Freeing US crude oil for export is more than just the right thing to do: it has the weight of economic fact in its favor. We are nearing a fork in US policy where we can do what is right and profit by it through embracing the reality of a changing global energy market, or we can pretend that the future looks like the past and impoverish ourselves through protectionism.
When the US ban on crude exports was put in place in the late 1970s, it was an understandable if panicked reaction to the unprepared for (if not entirely unanticipated) OPEC oil embargo. The shock to the global economy that resulted was the game-changer of its time, and encouraged the development of a more resilient global oil sector over the past three decades. In achieving their short-term political goals, OPEC made itself much less relevant over the long term through encouraging the development of alternatives and underestimating the responsiveness of the market.
But the dangers of resource nationalism appear to be a lesson that has to be learned over and over again, and the resistance to US crude oil exports is rooted not in an empirical reliance on facts, including the fact of surging production of US crude often best suited for supply to global markets, but in an emotional response that threatens the long-term relevance of the US in more than just the global oil market.
More oil, lower prices
Start with the basics: the more oil produced over time relative to demand, the greater a fall in prices.
High oil prices exert a drag on developed economies, while lower oil prices prompted by the increased supply itself encouraged by access to export markets means lower prices, including lower prices for gasoline at the pump.
Selling crude oil for export means financial support for the expansion of drilling projects and infrastructure at home, and that means more oil not only in the global marketplace overall, but in regional US markets too. Reducing the cost of crude oil can only positively impact the cost of fuel, a recent Center for Strategic and International Studies publication noted, while a report from Resources for the Future used a model rich in refining efficiency inputs and Opec behavior analysis to forecast a three to seven cent per gallon fall in the price of gasoline stemming from an end to the US crude export ban.
That doesn’t mean everyone will see a fall in gasoline pump prices all at the same time and all at the same speed, but generally, the cost of energy will be lower and directionally headed down, encouraging investment across a variety of sectors.
Focus on the numbers that matter
There is a difference between net imports and exports as opposed to total imports and exports that is central to understanding energy security, trade flows and deficits.

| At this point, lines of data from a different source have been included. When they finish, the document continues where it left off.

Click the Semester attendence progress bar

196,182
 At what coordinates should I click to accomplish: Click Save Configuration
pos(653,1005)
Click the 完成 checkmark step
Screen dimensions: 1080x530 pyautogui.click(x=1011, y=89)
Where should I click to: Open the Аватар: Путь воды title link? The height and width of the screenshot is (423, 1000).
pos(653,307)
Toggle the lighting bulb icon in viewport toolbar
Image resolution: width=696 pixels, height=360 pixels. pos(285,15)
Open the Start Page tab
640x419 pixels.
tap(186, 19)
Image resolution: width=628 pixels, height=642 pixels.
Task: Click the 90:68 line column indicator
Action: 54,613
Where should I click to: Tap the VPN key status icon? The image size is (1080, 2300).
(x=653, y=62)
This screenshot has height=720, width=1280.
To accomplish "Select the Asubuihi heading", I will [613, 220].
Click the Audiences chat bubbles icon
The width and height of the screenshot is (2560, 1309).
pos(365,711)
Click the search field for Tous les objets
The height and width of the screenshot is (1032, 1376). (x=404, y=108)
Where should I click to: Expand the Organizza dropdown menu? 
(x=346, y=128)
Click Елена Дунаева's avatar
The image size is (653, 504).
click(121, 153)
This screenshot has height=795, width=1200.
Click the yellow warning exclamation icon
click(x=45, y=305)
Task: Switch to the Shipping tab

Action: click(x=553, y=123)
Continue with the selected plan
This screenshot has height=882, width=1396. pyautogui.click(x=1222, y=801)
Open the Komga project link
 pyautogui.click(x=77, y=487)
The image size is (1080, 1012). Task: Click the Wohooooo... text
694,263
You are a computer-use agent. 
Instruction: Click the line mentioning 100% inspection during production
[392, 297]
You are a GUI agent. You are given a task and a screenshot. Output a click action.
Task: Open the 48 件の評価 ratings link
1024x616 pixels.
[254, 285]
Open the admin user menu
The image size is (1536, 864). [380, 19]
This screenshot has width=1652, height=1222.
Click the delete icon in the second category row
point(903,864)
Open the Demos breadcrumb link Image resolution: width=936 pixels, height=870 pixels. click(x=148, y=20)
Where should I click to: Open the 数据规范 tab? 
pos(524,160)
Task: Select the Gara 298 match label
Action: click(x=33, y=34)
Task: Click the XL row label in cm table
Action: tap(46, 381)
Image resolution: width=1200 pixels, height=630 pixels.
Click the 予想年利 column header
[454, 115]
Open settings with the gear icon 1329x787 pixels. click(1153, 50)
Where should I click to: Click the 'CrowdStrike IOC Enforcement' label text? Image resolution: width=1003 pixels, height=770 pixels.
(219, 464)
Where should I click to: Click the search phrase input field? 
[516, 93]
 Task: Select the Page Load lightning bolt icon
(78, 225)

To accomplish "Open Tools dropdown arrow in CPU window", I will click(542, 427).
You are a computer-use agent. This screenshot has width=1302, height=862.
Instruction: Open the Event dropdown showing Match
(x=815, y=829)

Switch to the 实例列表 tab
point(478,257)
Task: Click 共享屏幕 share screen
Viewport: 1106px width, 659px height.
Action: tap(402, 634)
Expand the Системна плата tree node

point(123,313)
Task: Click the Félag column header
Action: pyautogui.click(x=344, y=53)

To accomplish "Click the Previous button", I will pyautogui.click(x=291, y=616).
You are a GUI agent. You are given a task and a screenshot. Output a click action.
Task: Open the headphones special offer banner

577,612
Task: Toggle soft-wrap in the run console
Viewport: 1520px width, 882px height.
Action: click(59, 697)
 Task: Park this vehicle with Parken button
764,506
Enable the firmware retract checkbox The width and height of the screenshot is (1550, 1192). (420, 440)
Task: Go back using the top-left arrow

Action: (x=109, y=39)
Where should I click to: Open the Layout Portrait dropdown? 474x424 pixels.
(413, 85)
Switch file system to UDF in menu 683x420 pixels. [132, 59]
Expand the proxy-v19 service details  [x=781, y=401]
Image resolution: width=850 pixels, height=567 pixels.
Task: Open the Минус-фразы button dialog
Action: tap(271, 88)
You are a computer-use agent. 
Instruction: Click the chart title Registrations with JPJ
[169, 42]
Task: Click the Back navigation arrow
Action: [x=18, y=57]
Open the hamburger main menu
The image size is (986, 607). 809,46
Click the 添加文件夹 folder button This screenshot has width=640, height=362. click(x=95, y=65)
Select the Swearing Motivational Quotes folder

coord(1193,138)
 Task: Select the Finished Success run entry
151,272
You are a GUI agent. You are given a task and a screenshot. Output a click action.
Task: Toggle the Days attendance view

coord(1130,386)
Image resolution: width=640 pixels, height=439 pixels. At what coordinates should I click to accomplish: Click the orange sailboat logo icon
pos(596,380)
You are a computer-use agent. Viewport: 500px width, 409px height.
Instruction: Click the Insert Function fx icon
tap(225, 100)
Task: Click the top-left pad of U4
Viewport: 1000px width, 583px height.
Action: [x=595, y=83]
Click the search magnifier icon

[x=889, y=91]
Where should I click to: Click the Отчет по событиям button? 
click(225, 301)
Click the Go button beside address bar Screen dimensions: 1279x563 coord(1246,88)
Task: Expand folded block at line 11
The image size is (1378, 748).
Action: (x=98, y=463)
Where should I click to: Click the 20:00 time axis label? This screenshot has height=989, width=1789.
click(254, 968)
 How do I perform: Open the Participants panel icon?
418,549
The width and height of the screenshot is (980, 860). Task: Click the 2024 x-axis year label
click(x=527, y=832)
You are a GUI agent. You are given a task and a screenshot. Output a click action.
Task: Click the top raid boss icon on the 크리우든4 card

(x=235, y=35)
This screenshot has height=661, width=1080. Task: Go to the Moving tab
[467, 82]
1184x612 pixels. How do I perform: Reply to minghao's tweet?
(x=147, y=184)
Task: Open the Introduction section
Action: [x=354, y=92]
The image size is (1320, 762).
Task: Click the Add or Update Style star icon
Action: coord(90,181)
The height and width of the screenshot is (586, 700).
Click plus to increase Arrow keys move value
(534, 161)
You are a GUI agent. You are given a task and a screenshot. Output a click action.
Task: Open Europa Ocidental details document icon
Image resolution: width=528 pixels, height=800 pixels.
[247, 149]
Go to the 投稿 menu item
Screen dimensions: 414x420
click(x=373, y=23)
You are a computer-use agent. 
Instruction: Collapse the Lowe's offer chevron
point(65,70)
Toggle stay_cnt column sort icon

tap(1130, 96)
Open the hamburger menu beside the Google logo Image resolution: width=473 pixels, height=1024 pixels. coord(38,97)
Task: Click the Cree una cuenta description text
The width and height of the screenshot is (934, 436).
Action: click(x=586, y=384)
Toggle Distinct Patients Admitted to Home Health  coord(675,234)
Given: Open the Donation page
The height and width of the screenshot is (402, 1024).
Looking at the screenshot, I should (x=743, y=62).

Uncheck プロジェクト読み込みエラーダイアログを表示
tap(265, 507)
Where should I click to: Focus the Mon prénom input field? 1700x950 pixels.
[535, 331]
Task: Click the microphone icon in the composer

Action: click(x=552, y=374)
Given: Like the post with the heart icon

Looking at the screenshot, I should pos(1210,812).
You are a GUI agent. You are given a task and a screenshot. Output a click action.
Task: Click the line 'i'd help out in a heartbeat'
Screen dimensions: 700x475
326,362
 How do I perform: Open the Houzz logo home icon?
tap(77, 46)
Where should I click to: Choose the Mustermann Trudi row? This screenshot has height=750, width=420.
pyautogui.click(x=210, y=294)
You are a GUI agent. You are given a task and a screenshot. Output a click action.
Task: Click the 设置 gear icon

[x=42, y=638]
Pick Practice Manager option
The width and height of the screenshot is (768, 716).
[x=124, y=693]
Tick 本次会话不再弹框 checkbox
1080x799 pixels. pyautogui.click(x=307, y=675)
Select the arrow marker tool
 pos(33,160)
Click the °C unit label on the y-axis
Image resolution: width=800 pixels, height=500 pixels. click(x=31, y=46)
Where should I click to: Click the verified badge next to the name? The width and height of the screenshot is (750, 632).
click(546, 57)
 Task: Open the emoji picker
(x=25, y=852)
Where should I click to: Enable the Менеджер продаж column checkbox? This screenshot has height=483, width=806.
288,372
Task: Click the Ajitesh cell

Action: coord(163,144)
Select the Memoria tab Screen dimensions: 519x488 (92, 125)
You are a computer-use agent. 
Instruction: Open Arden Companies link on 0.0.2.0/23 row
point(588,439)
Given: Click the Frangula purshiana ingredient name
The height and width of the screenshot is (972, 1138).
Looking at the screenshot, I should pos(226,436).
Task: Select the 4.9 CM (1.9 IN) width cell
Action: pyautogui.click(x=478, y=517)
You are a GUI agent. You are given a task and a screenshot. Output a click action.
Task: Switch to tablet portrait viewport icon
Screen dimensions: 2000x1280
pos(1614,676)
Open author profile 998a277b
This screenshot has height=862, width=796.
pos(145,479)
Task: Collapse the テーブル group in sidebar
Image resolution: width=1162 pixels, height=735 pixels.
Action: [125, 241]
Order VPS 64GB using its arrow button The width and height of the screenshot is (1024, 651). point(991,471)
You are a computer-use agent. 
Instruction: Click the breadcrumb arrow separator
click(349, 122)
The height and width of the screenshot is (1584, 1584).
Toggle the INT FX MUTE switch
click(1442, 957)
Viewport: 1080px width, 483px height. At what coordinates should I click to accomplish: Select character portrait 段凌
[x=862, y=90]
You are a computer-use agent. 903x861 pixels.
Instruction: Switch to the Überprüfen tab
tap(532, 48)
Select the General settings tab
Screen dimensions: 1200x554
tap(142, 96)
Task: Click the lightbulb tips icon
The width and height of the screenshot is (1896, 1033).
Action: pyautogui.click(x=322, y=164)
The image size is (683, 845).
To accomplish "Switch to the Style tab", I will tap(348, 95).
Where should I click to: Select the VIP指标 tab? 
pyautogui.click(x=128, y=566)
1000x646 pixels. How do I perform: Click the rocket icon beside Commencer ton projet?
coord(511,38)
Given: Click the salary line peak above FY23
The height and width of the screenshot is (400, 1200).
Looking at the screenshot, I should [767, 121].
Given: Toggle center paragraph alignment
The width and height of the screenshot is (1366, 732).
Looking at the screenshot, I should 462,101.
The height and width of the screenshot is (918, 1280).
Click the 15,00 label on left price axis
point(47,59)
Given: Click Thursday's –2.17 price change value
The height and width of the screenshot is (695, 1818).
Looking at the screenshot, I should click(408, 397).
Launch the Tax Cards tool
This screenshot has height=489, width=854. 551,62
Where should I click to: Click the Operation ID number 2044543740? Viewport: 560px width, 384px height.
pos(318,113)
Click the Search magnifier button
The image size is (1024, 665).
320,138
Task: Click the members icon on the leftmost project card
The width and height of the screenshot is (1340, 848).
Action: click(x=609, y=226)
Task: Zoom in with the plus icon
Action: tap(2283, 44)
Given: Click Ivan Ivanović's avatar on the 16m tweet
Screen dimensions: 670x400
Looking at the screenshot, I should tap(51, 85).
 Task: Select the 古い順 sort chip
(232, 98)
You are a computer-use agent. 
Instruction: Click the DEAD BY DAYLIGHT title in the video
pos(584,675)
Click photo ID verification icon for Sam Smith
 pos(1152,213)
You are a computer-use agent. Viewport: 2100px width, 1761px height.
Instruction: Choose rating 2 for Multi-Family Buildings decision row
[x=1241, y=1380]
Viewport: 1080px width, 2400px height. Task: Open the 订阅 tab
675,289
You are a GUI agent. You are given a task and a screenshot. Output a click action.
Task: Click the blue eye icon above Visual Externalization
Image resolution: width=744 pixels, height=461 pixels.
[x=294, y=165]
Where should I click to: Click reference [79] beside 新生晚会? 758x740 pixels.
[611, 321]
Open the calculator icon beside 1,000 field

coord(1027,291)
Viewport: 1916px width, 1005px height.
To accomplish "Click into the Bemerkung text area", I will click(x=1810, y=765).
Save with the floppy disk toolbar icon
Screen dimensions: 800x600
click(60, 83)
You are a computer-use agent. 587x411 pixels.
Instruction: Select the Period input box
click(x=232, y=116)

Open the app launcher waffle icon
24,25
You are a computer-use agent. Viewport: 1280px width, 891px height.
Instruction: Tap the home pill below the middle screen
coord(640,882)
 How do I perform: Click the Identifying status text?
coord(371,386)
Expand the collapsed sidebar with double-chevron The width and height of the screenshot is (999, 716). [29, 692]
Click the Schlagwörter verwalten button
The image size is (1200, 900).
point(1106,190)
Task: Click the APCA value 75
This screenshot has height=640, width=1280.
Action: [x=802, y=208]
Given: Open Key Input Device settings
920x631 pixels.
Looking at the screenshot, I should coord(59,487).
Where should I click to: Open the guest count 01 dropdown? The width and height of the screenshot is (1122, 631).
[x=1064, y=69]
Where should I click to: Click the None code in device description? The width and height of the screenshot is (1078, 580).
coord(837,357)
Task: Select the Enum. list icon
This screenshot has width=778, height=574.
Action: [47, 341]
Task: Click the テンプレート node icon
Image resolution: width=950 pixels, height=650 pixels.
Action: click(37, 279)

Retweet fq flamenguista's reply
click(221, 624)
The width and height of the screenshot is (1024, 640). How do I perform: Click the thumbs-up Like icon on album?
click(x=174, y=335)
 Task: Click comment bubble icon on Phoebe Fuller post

Oil is a comparatively fungible commodity in the aggregate, which is one of the reasons its price serves as a proxy for all kinds of global trade analysis, but when it comes to economic performance on the ground, differences matter enormously. The ability to ship high-quality crude oil from the US basins where it is currently being extracted to places unable to process the kind of low-quality crude oil that sophisticated US refineries can handle is a good trade for the US.
A surge in exports of refined fuel, not covered under the outdated crude oil ban, is already boosting economic performance and reducing the trade deficit. The value of net refined exports surged 55% in 2013 over 2012 to hit $33 billion, according to the US Energy Information Administration. With energy accounting for 15 percent of gross goods imports and 7 percent of gross goods exports, even a shift in the import-export mix rather than a reversal helped narrow the trade deficit to its lowest level in four years, the EIA said.
Sell high, buy low and spend the money where it can create jobs and value-added activity. That’s how to make the economic benefits of energy security lasting and tangible.
There are arguments that energy security is the same as energy independence, and that energy independence means keeping all the crude oil at home to displace imports regardless of the cost to consumers. Those arguments rely on a worldview that the US would somehow be able to abandon its existing obligations around the world to maintain security and to engage diplomatically, a worldview as shortsighted as it is unrealistic.
While there is no doubt that the relationship between, for example, the US and Saudi Arabia is built on oil, the fact that Saudi Arabia now ships more oil to China than it does to the US makes access to Saudi oil neither less important in global trade or less of a priority when it comes to multilateral defense and security considerations. Ignoring the economics of oil in favor of perceived geopolitical or security independence in arguing for extending an outdated ban on crude oil exports is to ignore the existence of an increasingly interlinked world as part of a costly return to mercantilist obstructionism.